By the evening Chance was happy to have our family visit him – his buddy Jaylen sat and played nintendo with him.

I had hoped he was doing better seeing all of the smiles with our family but then just before bed he fell asleep crying with another headache – a bit of tylenol helped him rest through the night.

He woke up happy that his big brother called to facetime with him, but still he seem to be feeling pain. He began to feel a bit better at times – but it was really tough to know if what we were seeing was recovery pain or his shunt beginning to have issues.

By midday we agreed that we would have Chance undergo another CT Scan.

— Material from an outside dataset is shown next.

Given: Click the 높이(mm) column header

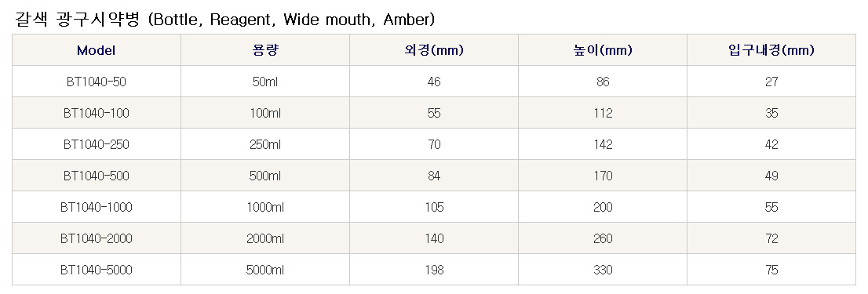Looking at the screenshot, I should click(x=603, y=50).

The test would help us see the pressures in his head better so that we would know if something was wrong or if we could be reassured to go home. Chance has always cried so hard through all of his MRI & CT tests – but this week was the first time ever a radiologist took the time to explain what he was going to go through and helped him feel calmer about the test. It was the first time he’s went through this test without crying.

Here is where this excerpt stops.